CCDH framed this point thusly at the motion hearing: “the notion that CCDH . . . should have foreseen Twitter's costs in better hiding white supremacist content on the platform is utterly implausible as a matter of law.” Tr. of 2/29/24 Hearing at 36:8-11.

Neither the “safety and security” rationale, nor the “harm to X Corp.” rationale for X Corp. spending time and money in response to CCDH's scraping make any sense given the scraping alleged in this case. Such damages simply were not foreseeable when CCDH entered into the ToS in 2019. Accordingly, allowing X Corp. to amend in order to add the proposed new allegations about damages in connection with its response to CCDH's scraping would be futile.

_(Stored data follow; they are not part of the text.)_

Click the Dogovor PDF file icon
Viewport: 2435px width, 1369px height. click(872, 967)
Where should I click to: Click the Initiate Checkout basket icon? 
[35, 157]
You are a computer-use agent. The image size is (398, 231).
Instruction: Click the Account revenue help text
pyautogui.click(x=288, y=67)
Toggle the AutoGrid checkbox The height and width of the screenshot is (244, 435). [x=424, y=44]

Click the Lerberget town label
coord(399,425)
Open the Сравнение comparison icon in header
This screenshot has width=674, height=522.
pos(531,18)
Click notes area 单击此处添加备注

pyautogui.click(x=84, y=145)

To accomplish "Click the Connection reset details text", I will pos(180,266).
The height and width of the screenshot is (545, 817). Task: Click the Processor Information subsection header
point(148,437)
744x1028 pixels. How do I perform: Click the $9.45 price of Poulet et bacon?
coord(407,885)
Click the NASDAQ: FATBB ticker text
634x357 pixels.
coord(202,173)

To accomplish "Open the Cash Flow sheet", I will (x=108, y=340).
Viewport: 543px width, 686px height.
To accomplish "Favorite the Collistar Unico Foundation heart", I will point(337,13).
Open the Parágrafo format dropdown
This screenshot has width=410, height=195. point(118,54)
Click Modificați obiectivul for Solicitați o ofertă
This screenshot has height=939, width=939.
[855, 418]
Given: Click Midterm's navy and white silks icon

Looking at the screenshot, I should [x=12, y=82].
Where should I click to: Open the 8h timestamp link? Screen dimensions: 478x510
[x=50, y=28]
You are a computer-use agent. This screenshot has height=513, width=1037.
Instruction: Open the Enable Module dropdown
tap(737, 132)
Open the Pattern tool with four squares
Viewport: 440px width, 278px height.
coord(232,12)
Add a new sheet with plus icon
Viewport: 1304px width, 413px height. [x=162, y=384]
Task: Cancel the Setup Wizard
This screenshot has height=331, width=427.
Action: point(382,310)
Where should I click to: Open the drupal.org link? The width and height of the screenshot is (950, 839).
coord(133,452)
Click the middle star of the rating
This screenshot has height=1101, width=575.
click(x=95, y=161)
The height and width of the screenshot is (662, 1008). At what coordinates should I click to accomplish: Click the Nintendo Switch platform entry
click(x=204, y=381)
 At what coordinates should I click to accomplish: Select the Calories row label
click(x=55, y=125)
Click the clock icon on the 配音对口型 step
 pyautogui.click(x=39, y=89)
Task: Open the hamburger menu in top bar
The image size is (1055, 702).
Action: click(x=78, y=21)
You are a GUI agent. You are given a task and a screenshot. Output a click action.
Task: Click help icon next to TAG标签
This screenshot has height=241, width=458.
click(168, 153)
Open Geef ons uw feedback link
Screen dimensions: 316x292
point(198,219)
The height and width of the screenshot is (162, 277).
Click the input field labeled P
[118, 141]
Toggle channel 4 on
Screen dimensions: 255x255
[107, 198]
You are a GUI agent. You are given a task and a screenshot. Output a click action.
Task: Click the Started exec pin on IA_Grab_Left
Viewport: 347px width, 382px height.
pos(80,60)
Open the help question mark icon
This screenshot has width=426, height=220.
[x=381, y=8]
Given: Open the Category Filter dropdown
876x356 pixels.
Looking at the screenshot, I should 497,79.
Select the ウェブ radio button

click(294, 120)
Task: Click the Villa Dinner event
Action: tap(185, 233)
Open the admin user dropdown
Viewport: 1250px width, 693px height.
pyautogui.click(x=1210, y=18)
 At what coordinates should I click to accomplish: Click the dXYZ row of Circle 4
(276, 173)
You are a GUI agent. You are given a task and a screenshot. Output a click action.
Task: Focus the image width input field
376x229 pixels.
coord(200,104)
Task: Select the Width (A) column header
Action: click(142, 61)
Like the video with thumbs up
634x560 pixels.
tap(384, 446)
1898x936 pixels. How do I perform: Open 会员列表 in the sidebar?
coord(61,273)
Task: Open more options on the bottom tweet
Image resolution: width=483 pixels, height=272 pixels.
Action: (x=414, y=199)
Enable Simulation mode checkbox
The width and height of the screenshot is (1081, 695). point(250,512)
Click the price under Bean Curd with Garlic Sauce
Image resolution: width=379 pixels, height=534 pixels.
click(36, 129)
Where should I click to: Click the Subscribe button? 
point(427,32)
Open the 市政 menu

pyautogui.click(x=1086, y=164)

The Court notes, too, that X Corp.'s motivation in bringing this case is evident. X Corp. has brought this case in order to punish CCDH for CCDH publications that criticized X Corp.-and perhaps in order to dissuade others who might wish to engage in such criticism. Although X Corp. accuses CCDH of trying “to censor viewpoints that CCDH disagrees with,” FAC ¶ 20, it is X Corp. that demands “at least tens of millions of dollars” in damages-presumably enough to torpedo the operations of a small nonprofit-because of the views expressed in the nonprofit's publications, see, e.g., Id. ¶¶ 1, 3-4, 5, 12, 17-24, 38, 41, 43-52, 54-60, 62, 65-70, 77-78, 84-85, 92, 96, 98; see also PPP Br. at 1 (“X Corp....seeks to silence critique rather than to counter it.”). If CCDH's publications were defamatory, that would be one thing, but X Corp. has carefully avoided saying that they are.

“A recent survey of 167 academics and researchers found that over 100 studies about X Corp. have been diverted, stalled, or canceled, with over half of those interviewed citing a fear of being sued by X Corp. over their findings or data.” ACLU Br. at 14 (citing Sheila Dang, “Exclusive: Elon Musk's X Restructuring Curtails Disinformation Research, Spurs Legal Fears,” Reuters (Nov. 6, 2023), https://www.reuters.com/technology/elon-musks-x-restructuring-curtailsdisinformation-research-spurs-legal-fears-2023-11-06).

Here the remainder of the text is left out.